Possibly it may be argued that the term “ improving ” may be used in a restricted sense, and confined to investing, increasing, and bettering the fund. But we are inclined to believe that the term, as used at that period, was used in a larger sense, as, to use, occupy, and appropriate, limiting it, if used in that sense in the present case, to the means; the end being designated with sufficient precision. But if used in the sense only of investing and safely preserving the fund, there is no des[58]*58ignation of any mode, in which the income is to be applied, to advance the object contemplated, but it is left to the trustees to adopt such means as they may see convenient and necessary, for managing the same and rendering it effectual and permanent. That the trustees did not feel themselves charged with a special, trust, to pay the annual income to any assistant minister, is manifest from the fact that during considerable periods they had no assistant minister, and for one period of twenty years next before the incorporation, from 1804, when Dr. Gardiner ceased to be assistant and became rector, there was no assistant, and the interest was annually added to the principal. Nor is there anything in the act of incorporation which makes them trustees for any assistant minister personally. The act, after reciting that a fund had been given in trust, as a fund for the support of an assistant minister, and the minister, wardens, and vestry had petitioned to be incorporated as trustees for the due management of said fund, and vest them with the powers necessary to cany into effect the pious purpose of the donors, then proceeds to incorporate them with the usual powers. They are authorized to choose a president, clerk, and treasurer. Among other powers, they are specially authorized to add the annual interest to the principal, and place the whole at interest.

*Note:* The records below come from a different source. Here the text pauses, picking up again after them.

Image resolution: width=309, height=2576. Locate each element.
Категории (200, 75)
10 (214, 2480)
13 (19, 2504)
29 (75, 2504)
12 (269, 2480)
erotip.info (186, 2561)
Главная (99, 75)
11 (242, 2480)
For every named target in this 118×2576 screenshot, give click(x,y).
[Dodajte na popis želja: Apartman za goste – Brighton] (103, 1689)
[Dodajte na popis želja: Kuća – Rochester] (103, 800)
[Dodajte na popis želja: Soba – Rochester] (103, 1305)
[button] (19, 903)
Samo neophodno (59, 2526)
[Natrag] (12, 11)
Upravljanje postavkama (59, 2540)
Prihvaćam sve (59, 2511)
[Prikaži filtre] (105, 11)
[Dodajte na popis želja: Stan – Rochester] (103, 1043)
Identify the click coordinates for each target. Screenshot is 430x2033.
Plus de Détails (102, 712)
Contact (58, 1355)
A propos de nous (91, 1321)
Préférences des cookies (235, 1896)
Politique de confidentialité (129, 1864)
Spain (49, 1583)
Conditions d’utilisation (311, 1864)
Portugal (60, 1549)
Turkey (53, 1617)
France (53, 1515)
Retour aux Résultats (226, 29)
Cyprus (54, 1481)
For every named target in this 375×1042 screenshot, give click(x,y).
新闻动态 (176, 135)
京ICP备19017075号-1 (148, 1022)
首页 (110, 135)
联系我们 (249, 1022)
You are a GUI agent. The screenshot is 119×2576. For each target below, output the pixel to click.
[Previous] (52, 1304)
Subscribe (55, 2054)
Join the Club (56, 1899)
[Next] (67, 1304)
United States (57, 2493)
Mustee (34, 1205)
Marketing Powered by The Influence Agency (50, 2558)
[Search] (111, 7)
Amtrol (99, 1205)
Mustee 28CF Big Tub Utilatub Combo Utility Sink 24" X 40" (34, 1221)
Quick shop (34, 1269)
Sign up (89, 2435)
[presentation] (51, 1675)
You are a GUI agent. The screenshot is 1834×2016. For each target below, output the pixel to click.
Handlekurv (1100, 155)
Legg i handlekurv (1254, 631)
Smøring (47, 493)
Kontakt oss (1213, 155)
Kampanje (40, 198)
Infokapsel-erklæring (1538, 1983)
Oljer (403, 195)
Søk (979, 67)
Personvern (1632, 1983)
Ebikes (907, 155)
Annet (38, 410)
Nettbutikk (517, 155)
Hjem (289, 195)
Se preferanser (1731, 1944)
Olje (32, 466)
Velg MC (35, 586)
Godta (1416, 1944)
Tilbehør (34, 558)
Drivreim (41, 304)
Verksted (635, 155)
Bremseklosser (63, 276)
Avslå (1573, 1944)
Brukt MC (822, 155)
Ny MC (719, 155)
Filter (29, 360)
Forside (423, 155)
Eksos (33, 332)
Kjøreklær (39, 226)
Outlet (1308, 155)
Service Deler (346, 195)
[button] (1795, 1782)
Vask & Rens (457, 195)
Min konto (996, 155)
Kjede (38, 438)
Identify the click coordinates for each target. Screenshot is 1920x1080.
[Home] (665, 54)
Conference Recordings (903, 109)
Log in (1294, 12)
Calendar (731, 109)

These circumstances distinguish the case from those in which property is given in special trust to pay the income to any person in particular, or to the life of any person, or to accumulate for any particular person designated, in which eases the cestui que trust is made taxable. It has all the characteristics of a ministerial fund in the ordinary sense of that word. Treating this corporation as one established to hold and apply a fund for the support of a minister in an Episcopal Society, is such fund in the hands of such corporation by law liable to taxation ?

It was intimated in the argument, that this fund is specially exempted by law as the property of a charitable institution. If this were a new and original question, depending only on the nature of the institution, there would be much plausibility, not to say force, in the argument. But the revised statutes [59]*59expressly recognize the liability of a ministerial fund to taxation, and merely regulate the mode, when it is held in a particular way.